Britain appealed for special recognition as a major belligerent in the war. UK Foreign Secretary Ernest Bevin played a key role in crafting the policies adopted by the conference. These were fully in line with the Cold War confrontation with the USSR. But Bevin stymied US calls for greater capitalist European economic integration under Washington’s control. Instead, the conference provided for the formation of nationally based committees that would report on and coordinate the use of the American aid.

The conference asked the US for a total of $22 billion in aid. President Harry Truman cut the figure to $17 billion as he shepherded the measure through the US Congress.

100 years ago: Imperialist powers in disarray over Dardanelles crisis

On September 20, 1922, a conference in Paris that included Britain, France, Italy and Japan, as well as Yugoslavia, Greece and Romania, sought to negotiate with the Turkish nationalist movement of Kemal Ataturk over the control of the Dardanelles. The critical strait that connects the Aegean Sea to the Sea of Marmara was the scene, at Gallipoli, of some of the most bitter fighting in World War I. The US was not an official participant in the talks, and the imperialist powers excluded the Soviet Republic.

Britain, France, Italy and Greece had occupied Turkey since the surrender of the Ottoman Empire in 1918, in a bid to dismember the latter. The Greeks, serving as a catspaw for British imperialism, sought aggressively to claim Turkish territory. But by the summer of 1922, the Turkish nationalist forces had forced the evacuation of the Greek and French troops from southern and eastern Anatolia. Ataturk’s forces began to threaten some of the most vital imperialist interests in the region: control of the seaways that linked the Mediterranean to the Black Sea.

Britain was ready to go to war. On September 18, London sent its Atlantic fleet to the Dardanelles and the Turkish capital of Constantinople (modern Istanbul) to the north along the strait of the Bosporus, which connects the Sea of Marmara to the Black Sea.

The British bourgeoisie, however, encountered not only opposition from its own working class but from French imperialism and the desire of the American imperialists to keep their distance from the crisis.
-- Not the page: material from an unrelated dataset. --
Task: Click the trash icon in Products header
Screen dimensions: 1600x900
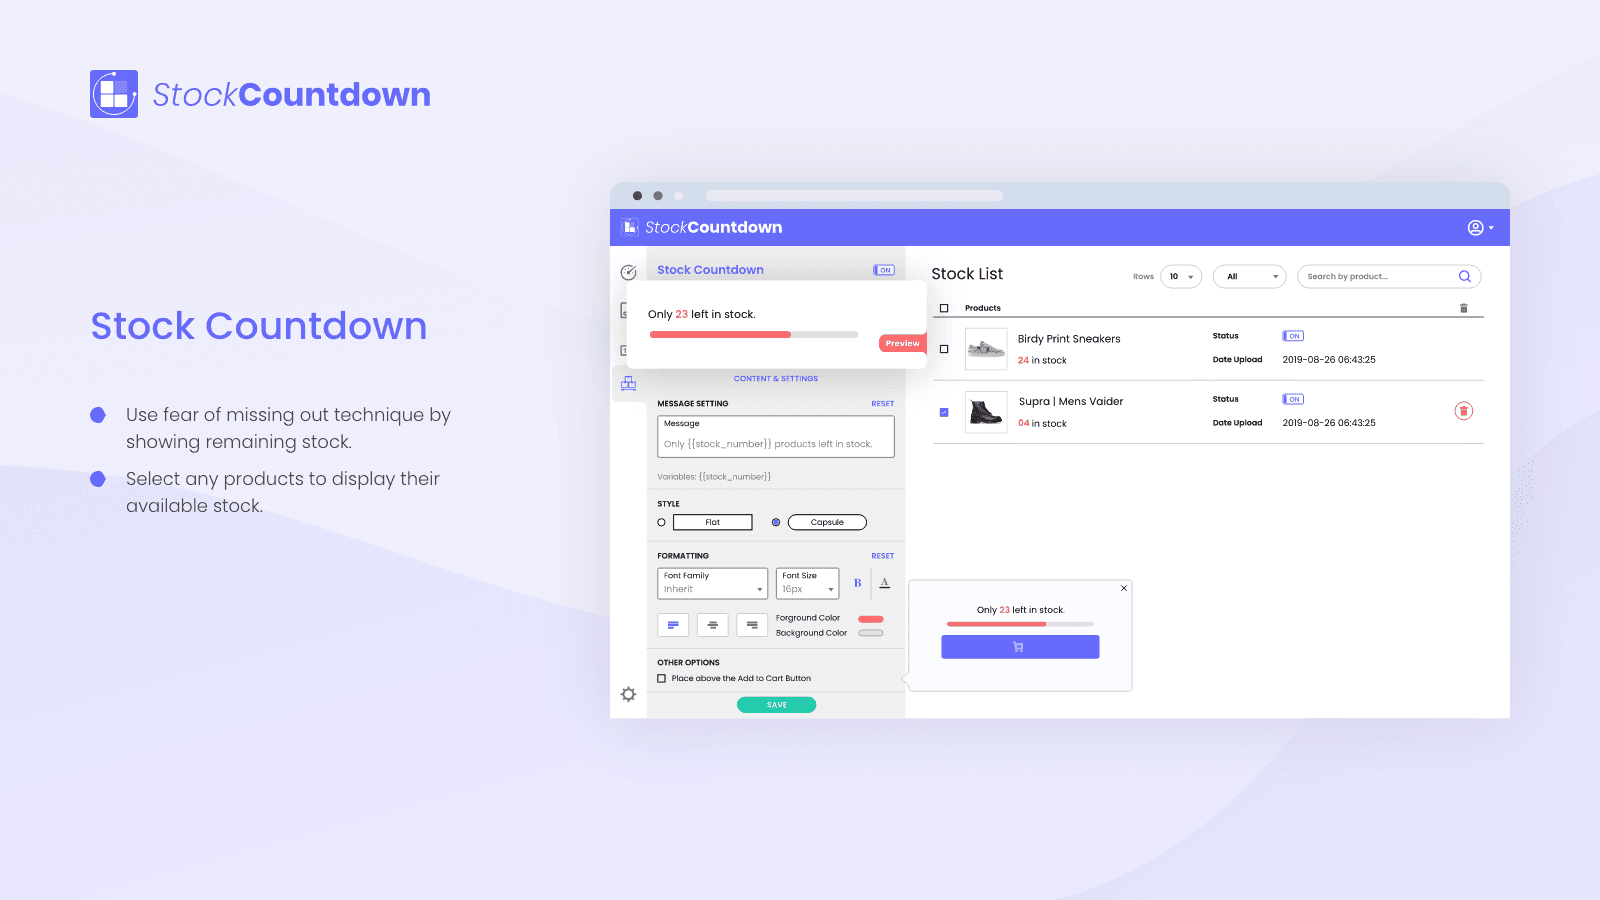Action: coord(1463,308)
Notably, one member of the British Commonwealth, Canada, also refused to participate in the war when its Prime Minister Mackenzie King telegrammed British Colonial Secretary Winston Churchill that he would refuse to go to war without the consent of the Canadian parliament.

On September 21, the Turkish nationalists issued an ultimatum to the Allied imperialists that East Thrace on the European side of the Bosporus be evacuated. The British warned that any Turkish advance on the Dardanelles would be an act of war. France and Italy, however, evacuated their forces from the area. The New York Times noted, “The French and Italian generals express regret [to the British] that their governments find themselves unable to participate in the preparations for defense.”

By September 23, the British reversed themselves and agreed with France and Italy to give the Turks East Thrace in return for the supervision of naval traffic though the Dardanelles by the League of Nations.